- [TRY IT] The answer must consist of every record below, transcribed exactly.

SUPPLIED ENTRIES below:

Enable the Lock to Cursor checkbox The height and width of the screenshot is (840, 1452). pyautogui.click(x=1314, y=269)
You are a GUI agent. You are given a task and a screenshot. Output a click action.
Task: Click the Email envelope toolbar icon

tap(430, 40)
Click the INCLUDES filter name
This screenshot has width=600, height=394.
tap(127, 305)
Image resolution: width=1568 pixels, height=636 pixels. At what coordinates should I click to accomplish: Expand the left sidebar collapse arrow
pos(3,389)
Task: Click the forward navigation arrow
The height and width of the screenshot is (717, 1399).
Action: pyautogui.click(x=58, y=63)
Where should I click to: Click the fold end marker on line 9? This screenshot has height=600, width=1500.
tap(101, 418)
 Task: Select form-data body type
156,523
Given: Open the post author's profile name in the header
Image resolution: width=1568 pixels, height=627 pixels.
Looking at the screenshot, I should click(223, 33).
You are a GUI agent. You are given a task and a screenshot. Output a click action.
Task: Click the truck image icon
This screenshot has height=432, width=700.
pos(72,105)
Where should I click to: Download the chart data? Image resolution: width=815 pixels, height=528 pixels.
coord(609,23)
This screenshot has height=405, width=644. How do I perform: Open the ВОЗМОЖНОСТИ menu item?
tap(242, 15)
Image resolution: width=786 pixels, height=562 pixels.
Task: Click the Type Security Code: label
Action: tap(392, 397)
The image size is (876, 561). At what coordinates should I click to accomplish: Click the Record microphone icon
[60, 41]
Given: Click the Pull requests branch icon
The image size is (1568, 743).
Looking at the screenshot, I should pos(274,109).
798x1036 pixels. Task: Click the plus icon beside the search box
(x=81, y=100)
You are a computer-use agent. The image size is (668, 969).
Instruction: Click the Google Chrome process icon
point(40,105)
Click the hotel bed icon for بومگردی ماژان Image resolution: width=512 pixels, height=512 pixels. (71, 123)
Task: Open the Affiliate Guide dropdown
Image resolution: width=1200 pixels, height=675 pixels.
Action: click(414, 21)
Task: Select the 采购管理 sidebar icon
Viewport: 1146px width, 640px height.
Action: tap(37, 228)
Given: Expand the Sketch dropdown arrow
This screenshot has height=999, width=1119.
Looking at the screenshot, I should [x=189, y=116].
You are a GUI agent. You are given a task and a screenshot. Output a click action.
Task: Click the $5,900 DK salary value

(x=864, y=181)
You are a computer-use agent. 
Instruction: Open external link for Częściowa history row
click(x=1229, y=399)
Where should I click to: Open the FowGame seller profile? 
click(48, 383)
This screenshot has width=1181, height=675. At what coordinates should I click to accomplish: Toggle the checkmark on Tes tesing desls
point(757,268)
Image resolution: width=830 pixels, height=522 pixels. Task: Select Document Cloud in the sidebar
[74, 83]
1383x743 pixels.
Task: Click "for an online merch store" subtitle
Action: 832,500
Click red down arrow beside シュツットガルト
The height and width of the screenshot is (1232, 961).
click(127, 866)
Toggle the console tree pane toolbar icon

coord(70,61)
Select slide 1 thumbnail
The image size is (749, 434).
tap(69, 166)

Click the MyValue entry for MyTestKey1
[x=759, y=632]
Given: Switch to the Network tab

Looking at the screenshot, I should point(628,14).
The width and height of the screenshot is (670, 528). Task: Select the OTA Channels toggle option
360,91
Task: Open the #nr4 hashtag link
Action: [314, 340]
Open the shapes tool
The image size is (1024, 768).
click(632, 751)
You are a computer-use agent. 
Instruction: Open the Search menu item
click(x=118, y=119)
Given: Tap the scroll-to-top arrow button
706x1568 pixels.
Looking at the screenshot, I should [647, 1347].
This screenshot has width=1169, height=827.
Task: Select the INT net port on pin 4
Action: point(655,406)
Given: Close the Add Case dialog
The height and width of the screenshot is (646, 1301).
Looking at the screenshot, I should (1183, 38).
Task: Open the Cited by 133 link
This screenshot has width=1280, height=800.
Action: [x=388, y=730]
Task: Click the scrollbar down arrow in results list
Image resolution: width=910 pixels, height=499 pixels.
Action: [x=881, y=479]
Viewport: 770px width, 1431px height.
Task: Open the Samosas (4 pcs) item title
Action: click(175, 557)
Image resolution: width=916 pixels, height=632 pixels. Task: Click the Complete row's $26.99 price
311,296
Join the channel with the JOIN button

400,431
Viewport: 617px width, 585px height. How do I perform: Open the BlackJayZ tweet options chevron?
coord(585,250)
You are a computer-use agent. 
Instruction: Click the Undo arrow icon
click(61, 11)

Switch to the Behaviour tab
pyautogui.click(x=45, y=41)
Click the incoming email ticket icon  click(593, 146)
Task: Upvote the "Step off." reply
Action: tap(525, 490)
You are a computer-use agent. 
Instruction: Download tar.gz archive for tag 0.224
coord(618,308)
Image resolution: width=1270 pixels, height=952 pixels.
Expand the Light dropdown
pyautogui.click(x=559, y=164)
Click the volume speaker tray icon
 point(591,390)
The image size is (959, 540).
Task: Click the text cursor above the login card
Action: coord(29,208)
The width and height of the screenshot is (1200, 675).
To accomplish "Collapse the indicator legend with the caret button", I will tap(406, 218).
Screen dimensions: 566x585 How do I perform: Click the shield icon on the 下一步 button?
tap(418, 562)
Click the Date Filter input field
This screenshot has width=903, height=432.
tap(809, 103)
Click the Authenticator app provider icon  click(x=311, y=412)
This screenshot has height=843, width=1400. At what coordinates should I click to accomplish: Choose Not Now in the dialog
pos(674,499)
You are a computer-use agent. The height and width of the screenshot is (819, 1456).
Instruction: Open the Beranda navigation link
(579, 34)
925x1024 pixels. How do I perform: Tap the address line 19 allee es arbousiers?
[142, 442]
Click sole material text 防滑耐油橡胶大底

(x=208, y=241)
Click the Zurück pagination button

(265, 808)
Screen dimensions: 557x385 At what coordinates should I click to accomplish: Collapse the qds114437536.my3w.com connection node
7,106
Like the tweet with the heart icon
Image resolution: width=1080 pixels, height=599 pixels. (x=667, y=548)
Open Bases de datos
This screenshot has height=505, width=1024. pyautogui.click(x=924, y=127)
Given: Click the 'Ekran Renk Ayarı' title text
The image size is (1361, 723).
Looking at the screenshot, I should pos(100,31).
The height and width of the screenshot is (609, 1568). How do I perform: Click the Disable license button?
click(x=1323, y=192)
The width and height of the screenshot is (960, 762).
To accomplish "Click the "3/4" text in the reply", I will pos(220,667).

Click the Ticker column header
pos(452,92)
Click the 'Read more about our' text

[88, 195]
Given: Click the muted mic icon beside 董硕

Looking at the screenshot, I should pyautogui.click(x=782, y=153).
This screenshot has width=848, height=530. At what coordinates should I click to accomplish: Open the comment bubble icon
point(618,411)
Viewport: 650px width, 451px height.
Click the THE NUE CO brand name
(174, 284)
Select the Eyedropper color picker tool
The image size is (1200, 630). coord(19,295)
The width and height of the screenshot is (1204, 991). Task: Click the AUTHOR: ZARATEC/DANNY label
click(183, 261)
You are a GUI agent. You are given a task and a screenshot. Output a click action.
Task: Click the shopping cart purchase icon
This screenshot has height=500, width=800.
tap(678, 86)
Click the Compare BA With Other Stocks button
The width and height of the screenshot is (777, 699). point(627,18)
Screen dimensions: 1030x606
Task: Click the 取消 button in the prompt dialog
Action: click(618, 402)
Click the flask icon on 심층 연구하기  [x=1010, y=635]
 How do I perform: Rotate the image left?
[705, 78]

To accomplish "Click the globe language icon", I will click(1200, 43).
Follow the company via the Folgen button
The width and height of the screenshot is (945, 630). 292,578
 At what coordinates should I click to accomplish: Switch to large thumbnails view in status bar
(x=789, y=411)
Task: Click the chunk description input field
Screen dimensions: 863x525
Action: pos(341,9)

End of SUPPLIED ENTRIES.

- [TASK RESPONSE]
Enable the Lock to Cursor checkbox The height and width of the screenshot is (840, 1452). pyautogui.click(x=1314, y=269)
You are a GUI agent. You are given a task and a screenshot. Output a click action.
Task: Click the Email envelope toolbar icon

tap(430, 40)
Click the INCLUDES filter name
This screenshot has width=600, height=394.
tap(127, 305)
Image resolution: width=1568 pixels, height=636 pixels. At what coordinates should I click to accomplish: Expand the left sidebar collapse arrow
pos(3,389)
Task: Click the forward navigation arrow
The height and width of the screenshot is (717, 1399).
Action: pyautogui.click(x=58, y=63)
Where should I click to: Click the fold end marker on line 9? This screenshot has height=600, width=1500.
tap(101, 418)
 Task: Select form-data body type
156,523
Given: Open the post author's profile name in the header
Image resolution: width=1568 pixels, height=627 pixels.
Looking at the screenshot, I should click(223, 33).
You are a GUI agent. You are given a task and a screenshot. Output a click action.
Task: Click the truck image icon
This screenshot has height=432, width=700.
pos(72,105)
Where should I click to: Download the chart data? Image resolution: width=815 pixels, height=528 pixels.
coord(609,23)
This screenshot has height=405, width=644. How do I perform: Open the ВОЗМОЖНОСТИ menu item?
tap(242, 15)
Image resolution: width=786 pixels, height=562 pixels.
Task: Click the Type Security Code: label
Action: tap(392, 397)
The image size is (876, 561). At what coordinates should I click to accomplish: Click the Record microphone icon
[60, 41]
Given: Click the Pull requests branch icon
The image size is (1568, 743).
Looking at the screenshot, I should pos(274,109).
798x1036 pixels. Task: Click the plus icon beside the search box
(x=81, y=100)
You are a computer-use agent. The image size is (668, 969).
Instruction: Click the Google Chrome process icon
point(40,105)
Click the hotel bed icon for بومگردی ماژان Image resolution: width=512 pixels, height=512 pixels. (71, 123)
Task: Open the Affiliate Guide dropdown
Image resolution: width=1200 pixels, height=675 pixels.
Action: click(414, 21)
Task: Select the 采购管理 sidebar icon
Viewport: 1146px width, 640px height.
Action: tap(37, 228)
Given: Expand the Sketch dropdown arrow
This screenshot has height=999, width=1119.
Looking at the screenshot, I should [x=189, y=116].
You are a GUI agent. You are given a task and a screenshot. Output a click action.
Task: Click the $5,900 DK salary value

(x=864, y=181)
You are a computer-use agent. 
Instruction: Open external link for Częściowa history row
click(x=1229, y=399)
Where should I click to: Open the FowGame seller profile? 
click(48, 383)
This screenshot has width=1181, height=675. At what coordinates should I click to accomplish: Toggle the checkmark on Tes tesing desls
point(757,268)
Image resolution: width=830 pixels, height=522 pixels. Task: Select Document Cloud in the sidebar
[74, 83]
1383x743 pixels.
Task: Click "for an online merch store" subtitle
Action: 832,500
Click red down arrow beside シュツットガルト
The height and width of the screenshot is (1232, 961).
click(127, 866)
Toggle the console tree pane toolbar icon

coord(70,61)
Select slide 1 thumbnail
The image size is (749, 434).
tap(69, 166)

Click the MyValue entry for MyTestKey1
[x=759, y=632]
Given: Switch to the Network tab

Looking at the screenshot, I should point(628,14).
The width and height of the screenshot is (670, 528). Task: Select the OTA Channels toggle option
360,91
Task: Open the #nr4 hashtag link
Action: [314, 340]
Open the shapes tool
The image size is (1024, 768).
click(632, 751)
You are a computer-use agent. 
Instruction: Open the Search menu item
click(x=118, y=119)
Given: Tap the scroll-to-top arrow button
706x1568 pixels.
Looking at the screenshot, I should [647, 1347].
This screenshot has width=1169, height=827.
Task: Select the INT net port on pin 4
Action: point(655,406)
Given: Close the Add Case dialog
The height and width of the screenshot is (646, 1301).
Looking at the screenshot, I should (1183, 38).
Task: Open the Cited by 133 link
This screenshot has width=1280, height=800.
Action: [x=388, y=730]
Task: Click the scrollbar down arrow in results list
Image resolution: width=910 pixels, height=499 pixels.
Action: [x=881, y=479]
Viewport: 770px width, 1431px height.
Task: Open the Samosas (4 pcs) item title
Action: click(175, 557)
Image resolution: width=916 pixels, height=632 pixels. Task: Click the Complete row's $26.99 price
311,296
Join the channel with the JOIN button

400,431
Viewport: 617px width, 585px height. How do I perform: Open the BlackJayZ tweet options chevron?
coord(585,250)
You are a computer-use agent. 
Instruction: Click the Undo arrow icon
click(61, 11)

Switch to the Behaviour tab
pyautogui.click(x=45, y=41)
Click the incoming email ticket icon  click(593, 146)
Task: Upvote the "Step off." reply
Action: tap(525, 490)
You are a computer-use agent. 
Instruction: Download tar.gz archive for tag 0.224
coord(618,308)
Image resolution: width=1270 pixels, height=952 pixels.
Expand the Light dropdown
pyautogui.click(x=559, y=164)
Click the volume speaker tray icon
 point(591,390)
The image size is (959, 540).
Task: Click the text cursor above the login card
Action: coord(29,208)
The width and height of the screenshot is (1200, 675).
To accomplish "Collapse the indicator legend with the caret button", I will tap(406, 218).
Screen dimensions: 566x585 How do I perform: Click the shield icon on the 下一步 button?
tap(418, 562)
Click the Date Filter input field
This screenshot has width=903, height=432.
tap(809, 103)
Click the Authenticator app provider icon  click(x=311, y=412)
This screenshot has height=843, width=1400. At what coordinates should I click to accomplish: Choose Not Now in the dialog
pos(674,499)
You are a computer-use agent. The height and width of the screenshot is (819, 1456).
Instruction: Open the Beranda navigation link
(579, 34)
925x1024 pixels. How do I perform: Tap the address line 19 allee es arbousiers?
[142, 442]
Click sole material text 防滑耐油橡胶大底

(x=208, y=241)
Click the Zurück pagination button

(265, 808)
Screen dimensions: 557x385 At what coordinates should I click to accomplish: Collapse the qds114437536.my3w.com connection node
7,106
Like the tweet with the heart icon
Image resolution: width=1080 pixels, height=599 pixels. (x=667, y=548)
Open Bases de datos
This screenshot has height=505, width=1024. pyautogui.click(x=924, y=127)
Given: Click the 'Ekran Renk Ayarı' title text
The image size is (1361, 723).
Looking at the screenshot, I should pos(100,31).
The height and width of the screenshot is (609, 1568). How do I perform: Click the Disable license button?
click(x=1323, y=192)
The width and height of the screenshot is (960, 762).
To accomplish "Click the "3/4" text in the reply", I will pos(220,667).

Click the Ticker column header
pos(452,92)
Click the 'Read more about our' text

[88, 195]
Given: Click the muted mic icon beside 董硕

Looking at the screenshot, I should pyautogui.click(x=782, y=153).
This screenshot has width=848, height=530. At what coordinates should I click to accomplish: Open the comment bubble icon
point(618,411)
Viewport: 650px width, 451px height.
Click the THE NUE CO brand name
(174, 284)
Select the Eyedropper color picker tool
The image size is (1200, 630). coord(19,295)
The width and height of the screenshot is (1204, 991). Task: Click the AUTHOR: ZARATEC/DANNY label
click(183, 261)
You are a GUI agent. You are given a task and a screenshot. Output a click action.
Task: Click the shopping cart purchase icon
This screenshot has height=500, width=800.
tap(678, 86)
Click the Compare BA With Other Stocks button
The width and height of the screenshot is (777, 699). point(627,18)
Screen dimensions: 1030x606
Task: Click the 取消 button in the prompt dialog
Action: click(618, 402)
Click the flask icon on 심층 연구하기  [x=1010, y=635]
 How do I perform: Rotate the image left?
[705, 78]

To accomplish "Click the globe language icon", I will click(1200, 43).
Follow the company via the Folgen button
The width and height of the screenshot is (945, 630). 292,578
 At what coordinates should I click to accomplish: Switch to large thumbnails view in status bar
(x=789, y=411)
Task: Click the chunk description input field
Screen dimensions: 863x525
Action: pos(341,9)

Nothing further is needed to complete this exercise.